In between the lines, in the subtext and through side conversations, I heard other stories.  There was a cousin who hadn’t seen deceased in years, since they were children together.  He remembered him fondly, but couldn’t speak about his adulthood at all.  Friends had told him in recent years that he couldn’t stay at their houses after he started saying strange things.  Family members talked about how he loved to be free, but I also heard that he would sometimes work – and possibly lived – out of his car.

In the midst of it, I hear the questions:  could we have done something different?  While his death was the result of a tragic accident, I still felt the underlying, could we have done something differently to save or help him?  Would there have been a different outcome?  
These were conversations about the deceased, but I also notice how we apply similar principles to the living.  How we take away the stories we’d most like to remember.  I get it.  We want to tell people the best of our lives, the joy, the good times, our achievements.
The memorial service was also like a family reunion of sorts, where friends and family who hadn’t seen each other in years came together and caught up.   I realized there that want to tell people the best of my life, that I’m doing something worth telling.

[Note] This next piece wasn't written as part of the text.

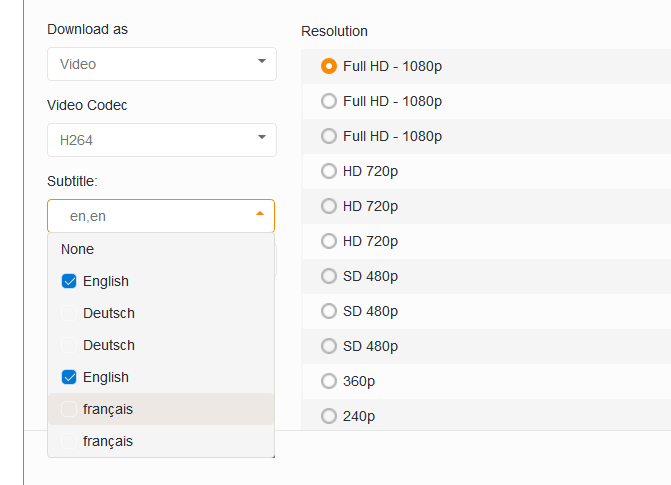
Task: Choose "None" in the subtitle list
Action: click(x=78, y=249)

When people asked me how I was doing, I told them the basics.  I didn’t want to say, “hey, I feel that I hit a  roadblock in my life.  I’ve been struggling with depression.  I am just trying to land and find the will to begin again.”
While a memorial service may not be the appropriate place for that kind of honesty, I’d like to find a place that is.  I don’t want to hide behind half-truths and dumb down my experience to “I came back to New Mexico to deal with health concerns.”  Don’t get me wrong – I don’t want to be labeled and just seen as my symptoms, as just an illness. I do want to be seen as a whole person.

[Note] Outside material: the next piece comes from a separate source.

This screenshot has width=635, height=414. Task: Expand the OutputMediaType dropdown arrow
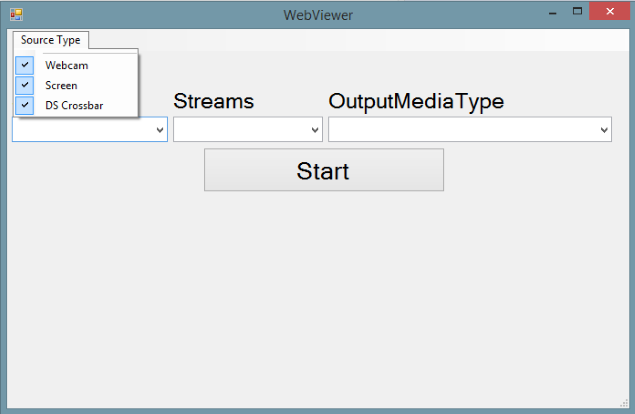point(604,130)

I’ve been fairly quiet about my depression.  I didn’t tell anyone at my former job.  I told my supervisors and team in my former volunteer position, but didn’t really share how deep my sadness went with anyone else.   While I realize my own reasons for my silence, and the overarching ones, I realize how much it hurt me.  How much it prevented me from seeing that I needed more support.  It ended up hurting my relationships with people around me, too.

At the memorial service, I’m sure there were those who may have thought that they were too late to say the things they wanted to say to their loved one.  But I am of the belief that it’s never too late.  It’s never too late to say what you want or need to say, even if it’s just to say and hear the words out loud for yourself, or to reach out to another friend you haven’t seen in awhile.  It’s not too late to say “I’m here and I’d like to talk.”